Fixed income manager BlueBay Asset Management has launched a new offering under its Luxembourg Ucits range, the BlueBay Emerging Market Aggregate Bond Fund.
The fund is designed to offer diversified exposure to the broadest range of US dollar denominated sovereign and corporate debt, offering good yield levels and a favourable spread premium relative to developed market credits.
It will be managed by David Dowsett, co-chief investment officer of BlueBay Asset Management and co-head of emerging market debt, and Polina Kurdyavko, co-head of emerging market debt and a senior portfolio manager. The lead managers will be supported by a team of 34 emerging market debt specialists.
Kurdyavko says the launch is a response to investor demand for solutions that can actively asset allocate across emerging market debt sub-asset classes, while providing good returns and reducing volatility.
Investment management firm Pimco has joined together with Research Affiliates, an investment solutions firm, to launch four funds.
The Research Affiliates Equity (RAE) Fundamental equity funds are designed to outperform market benchmarks through an index-based approach that incorporates active insights. They are available to investors in a number of European countries and cover global developed, European, US large and emerging markets equities.
Pimco’s RAE Fundamental strategies select stocks based on non-price measures of company size such as sales, cash flow, book value and dividends. This approach aims to capitalise on market inefficiencies, capturing returns when prices deviate from fundamentals.

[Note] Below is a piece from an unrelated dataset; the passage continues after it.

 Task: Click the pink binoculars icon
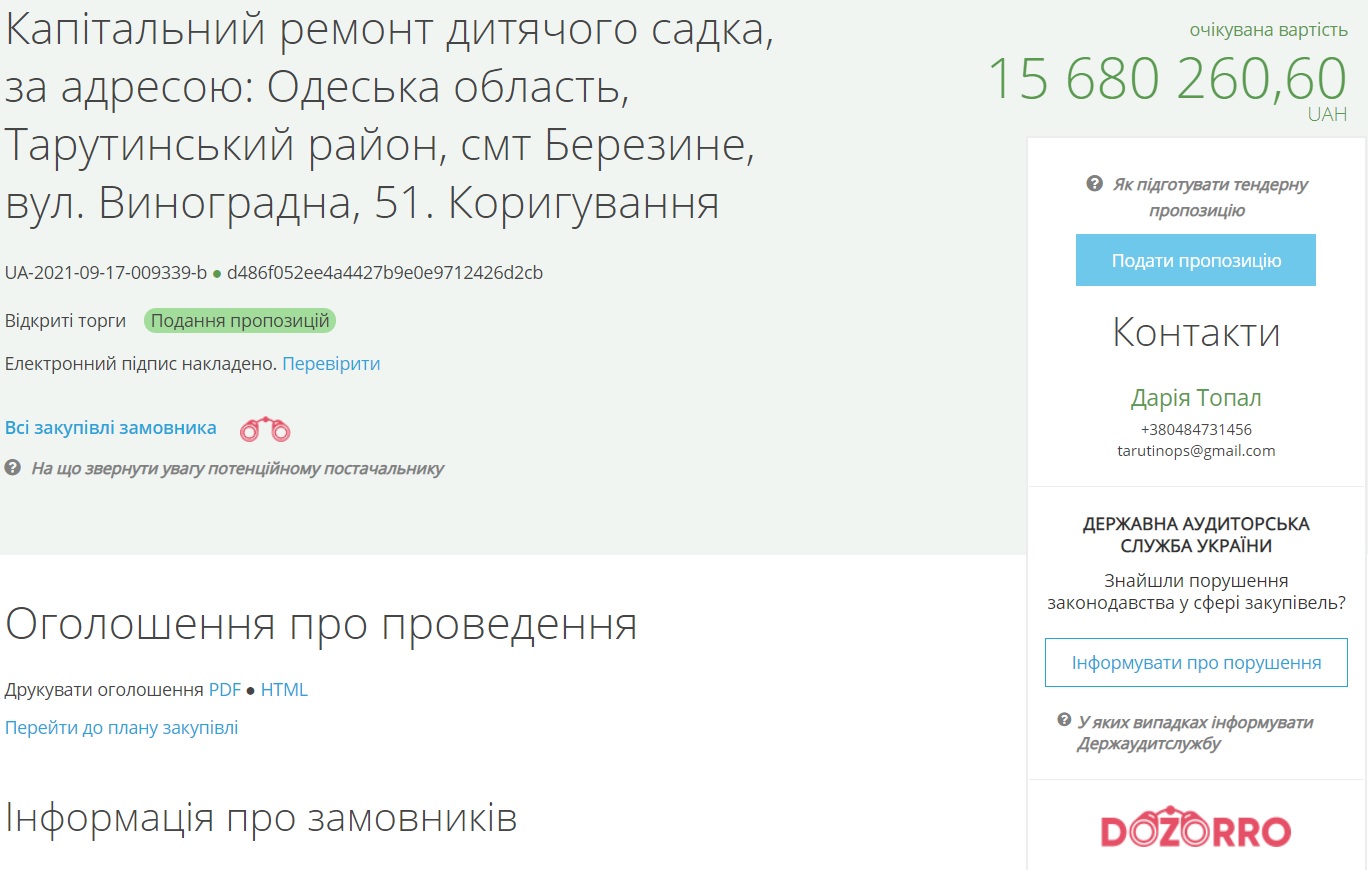point(265,430)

The intention is that the funds will outperform market cap-weighted indices over time.
Portfolio weights will also be influenced by the use of research-based active insights designed to further increase risk-adjusted returns.

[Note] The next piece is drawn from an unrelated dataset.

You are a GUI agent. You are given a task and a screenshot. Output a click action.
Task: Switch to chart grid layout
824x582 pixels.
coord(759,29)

The funds have been added to Pimco’s Global Investor Series (GIS) fund range, which now comprises 56 sub-funds with $93.5 billion (€60.3 billion) under management, as of March 31, 2015.
ONE YEAR ON
Investment boutique Majedie Asset Management has celebrated the one-year anniversary of its US Equity Fund, with the news that it has reached $100 million in assets under management.

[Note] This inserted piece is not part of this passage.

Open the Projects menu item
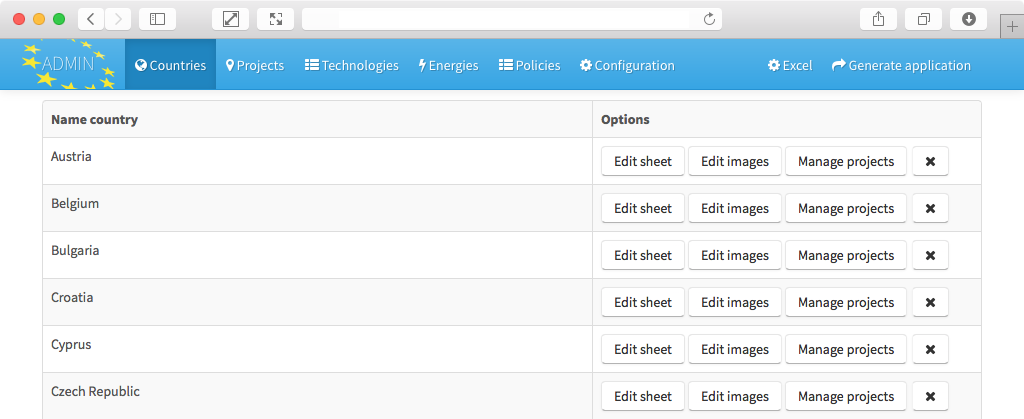 pyautogui.click(x=255, y=65)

The fund is a high-conviction, diversified portfolio that aims to produce capital growth over the long term through investment in primarily US equities.
Managed by Adrian Brass with Hong Yi Chen as fund analyst, the fund was initially seeded June 26, 2014, and in its first year has received inflows from a broad range of investors, with interest from across Europe and beyond.
The fund’s performance has been consistently strong, returning 16.9% from inception to June 30, 2015, compared to 6.9% from the S&P 500 (Net) Index. This ranks the fund in the top decile within its sector of 453 funds.
Brass says that positions in the healthcare and consumer sectors have worked well for the fund, as well as avoiding the commodities market. “We now see interesting asymmetric return potential in financials,” he adds.